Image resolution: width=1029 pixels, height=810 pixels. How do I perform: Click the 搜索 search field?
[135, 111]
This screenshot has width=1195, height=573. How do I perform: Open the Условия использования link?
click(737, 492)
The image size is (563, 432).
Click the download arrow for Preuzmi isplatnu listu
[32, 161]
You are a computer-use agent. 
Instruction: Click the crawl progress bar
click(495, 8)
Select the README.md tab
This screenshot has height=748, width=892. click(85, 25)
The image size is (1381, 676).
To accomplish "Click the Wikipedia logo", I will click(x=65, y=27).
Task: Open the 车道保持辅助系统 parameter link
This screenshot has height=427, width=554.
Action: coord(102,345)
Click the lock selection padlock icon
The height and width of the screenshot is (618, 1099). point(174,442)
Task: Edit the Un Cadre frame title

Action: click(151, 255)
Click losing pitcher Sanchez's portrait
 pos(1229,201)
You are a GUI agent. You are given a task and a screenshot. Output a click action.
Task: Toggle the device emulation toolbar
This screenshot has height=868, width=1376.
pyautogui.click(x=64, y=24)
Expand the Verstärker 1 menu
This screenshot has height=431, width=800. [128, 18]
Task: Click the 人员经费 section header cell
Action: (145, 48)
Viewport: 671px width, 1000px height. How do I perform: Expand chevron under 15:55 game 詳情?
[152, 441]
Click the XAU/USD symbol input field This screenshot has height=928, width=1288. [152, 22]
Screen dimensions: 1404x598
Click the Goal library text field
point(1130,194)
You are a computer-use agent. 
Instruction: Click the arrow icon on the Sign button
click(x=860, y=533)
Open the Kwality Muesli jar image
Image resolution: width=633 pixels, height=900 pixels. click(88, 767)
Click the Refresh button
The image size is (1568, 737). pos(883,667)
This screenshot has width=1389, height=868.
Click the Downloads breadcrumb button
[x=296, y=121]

________

Challenge → Rename "Refresh" to "Reload" in the stretch from the line containing "The image size is (563, 432)." through the end of the lines, and write out only that stretch with everything else left as it is.

The output →
The image size is (563, 432).
Click the download arrow for Preuzmi isplatnu listu
[32, 161]
You are a computer-use agent. 
Instruction: Click the crawl progress bar
click(495, 8)
Select the README.md tab
This screenshot has height=748, width=892. click(85, 25)
The image size is (1381, 676).
To accomplish "Click the Wikipedia logo", I will click(x=65, y=27).
Task: Open the 车道保持辅助系统 parameter link
This screenshot has height=427, width=554.
Action: coord(102,345)
Click the lock selection padlock icon
The height and width of the screenshot is (618, 1099). point(174,442)
Task: Edit the Un Cadre frame title

Action: click(151, 255)
Click losing pitcher Sanchez's portrait
 pos(1229,201)
You are a GUI agent. You are given a task and a screenshot. Output a click action.
Task: Toggle the device emulation toolbar
This screenshot has height=868, width=1376.
pyautogui.click(x=64, y=24)
Expand the Verstärker 1 menu
This screenshot has height=431, width=800. [128, 18]
Task: Click the 人员经费 section header cell
Action: (145, 48)
Viewport: 671px width, 1000px height. How do I perform: Expand chevron under 15:55 game 詳情?
[152, 441]
Click the XAU/USD symbol input field This screenshot has height=928, width=1288. [152, 22]
Screen dimensions: 1404x598
Click the Goal library text field
point(1130,194)
You are a computer-use agent. 
Instruction: Click the arrow icon on the Sign button
click(x=860, y=533)
Open the Kwality Muesli jar image
Image resolution: width=633 pixels, height=900 pixels. click(88, 767)
Click the Reload button
The image size is (1568, 737). pos(883,667)
This screenshot has width=1389, height=868.
Click the Downloads breadcrumb button
[x=296, y=121]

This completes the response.